На этот раз его никто не одернул. Все подавленно молчали под урчания и завывания «Воронка».

– Не беспокойся, наши стоят и того меньше, – сказал вдруг второй арестант, сидящий в самом углу.

Он сидел у борта, соседнего с водительской кабиной. Был расслаблен и собран одновременно, вальяжно закинул ногу на ногу, однако следил за всеми цепким взглядом из-под полуприкрытых век. Это был первый человек на памяти Лема, на ком тюремная одежда не обвисала, как картофельный мешок, а сидела вполне прилично.

– Отчего же вы так думаете, молодой человек? – ответил ему сидящий напротив Лема. – Сомневаюсь, что нас лишат жизни таким же подлым способом.

– Не в том мы положении, чтобы сомневаться. Пустят в расход сейчас где-нибудь по дороге, и дело с концом.

– Для этого на нас бы не тратили топливо и моторесурс этого странного грузовика. Я бы сказал его название, но, боюсь, память меня подводит, – говорящий был похож на умудренного годами врача или, скажем, профессора. На вид ему было от пятидесяти пяти до шестидесяти, лицо имело некоторую бодрость и свежесть, однако волосы имели ту стадию седины, когда цвет напоминает черный молотый перец, смешанный с большим объемом соли. Его речь не была ни громкой, ни тихой. Этот человек сразу понравился Лему.

– Это «Черный Воронок», служебная машина Надзора Над Общественностью, – он протянул руку для рукопожатия, решив начать неизбежное знакомство, – Лемор.

– Очень приятно, молодой человек, мое имя Палий, – его ладонь крепко сжала руку Лема. – Откуда столь широкие познания?

– Как считает наше государство, я связался не с теми людьми, – угрюмо ответил Лем.

– Ну, тогда мы с вами коллеги по несчастью, Лемор, – ответил Палий, слегка удивив молодого подпольщика.

«А вдруг он тоже из Конторы? Хотя я и не припомню там людей его возраста, все же надо будет разузнать при удобном случае», – подумал Лем, но вслух лишь сказал:

– Как и все здесь, думаю.

Охранник ровным счетом никак не реагировал на начавшуюся беседу арестантов. Он периодически поправлял оружие, оглядывался на говорящих и продолжал безучастно смотреть в окошко на задней двери.

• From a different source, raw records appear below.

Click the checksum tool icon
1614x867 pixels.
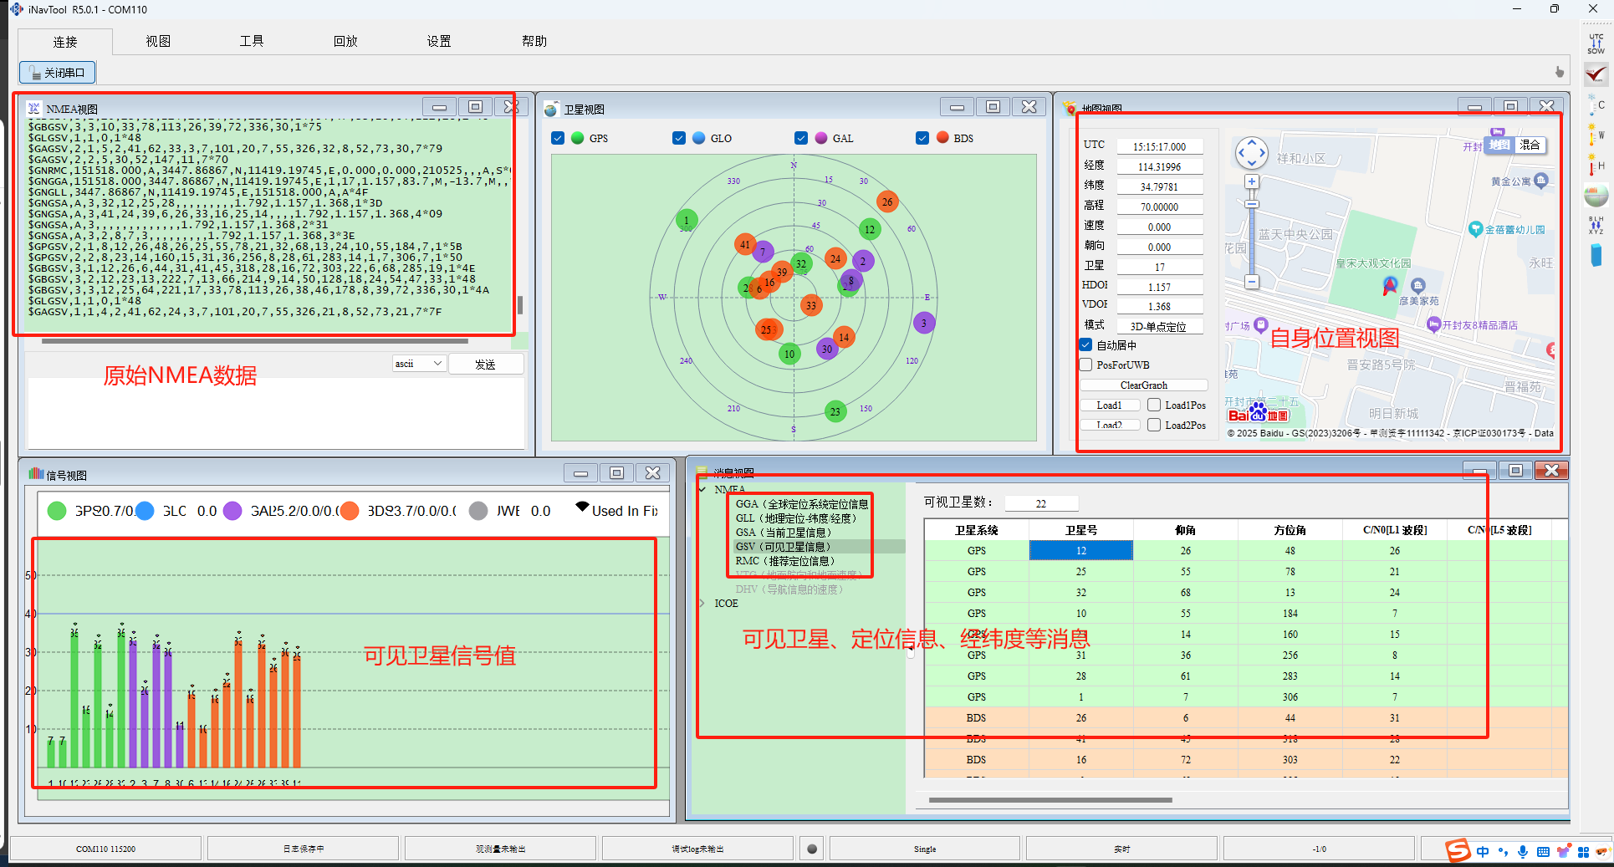tap(1596, 74)
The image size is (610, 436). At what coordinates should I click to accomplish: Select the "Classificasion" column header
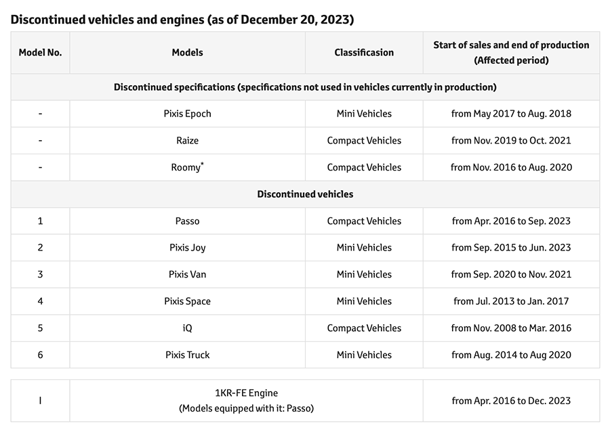(364, 52)
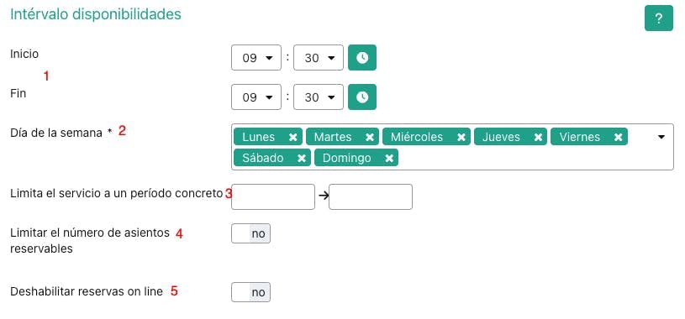685x319 pixels.
Task: Remove Miércoles from selected days
Action: click(x=461, y=137)
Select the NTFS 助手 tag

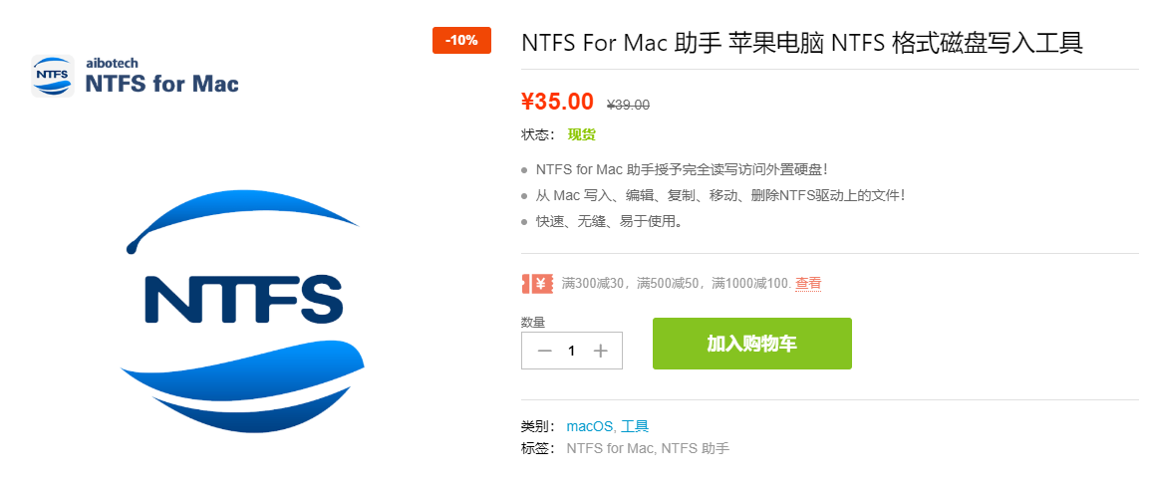[696, 448]
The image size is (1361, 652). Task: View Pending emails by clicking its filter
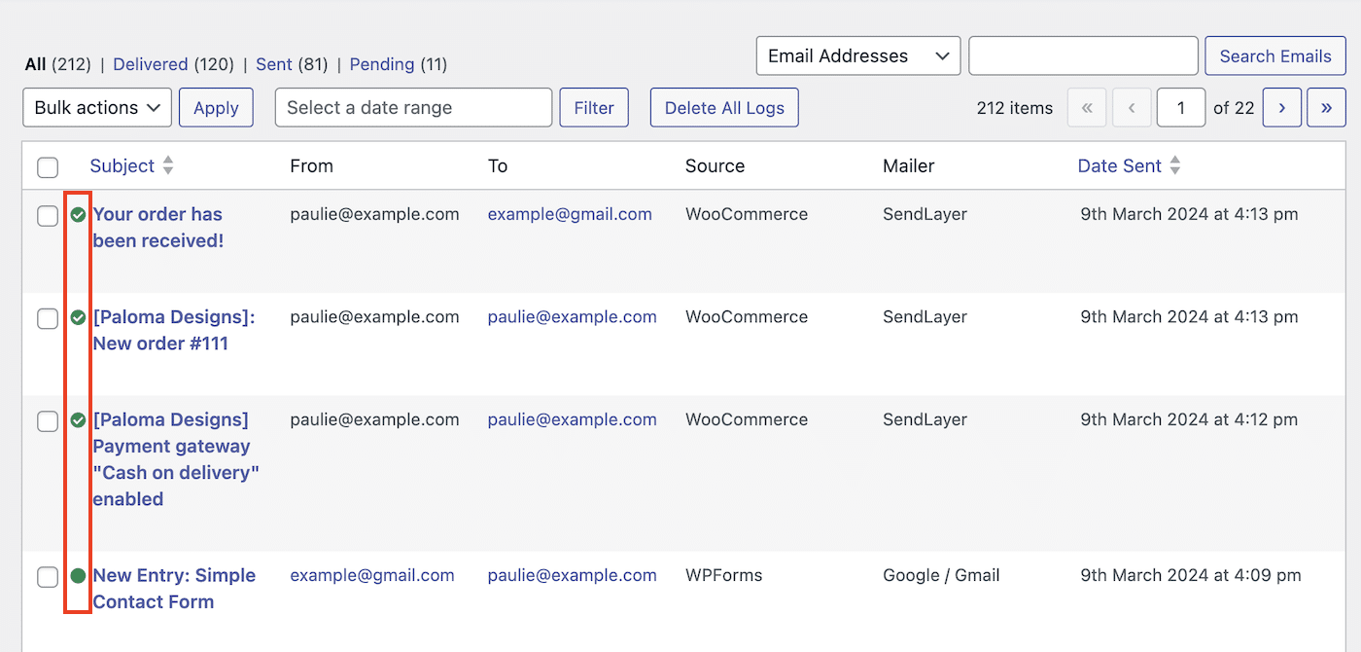coord(381,63)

– А как ваше имя? – Палий повернулся к человеку в углу.

– А я не вижу смысла его называть. Мы, скорее всего, никогда больше не встретимся. Ни друг с другом, ни с кем-либо еще, – голос его был чуть хриплым, словно после болезни.

– Опять вы про смерть. Вы, молодой человек, настроены весьма и весьма пессимистично. И, если на то пошло, почему бы и не узнать имен товарищей по несчастью?

– Любите вы вопросы задавать, я смотрю. Забавная манера речи, – хмыкнул человек в углу.

В кузове Воронка вновь воцарилось молчание. Грузовик притормозил и пиликнул клаксоном. Охранник поднялся в полный рост, выглянул в окошко и посмотрел на своих молчащих подопечных:

– Сидите тихо и не рыпайтесь, – сказал он для большей убедительности, – проезжаем КПП.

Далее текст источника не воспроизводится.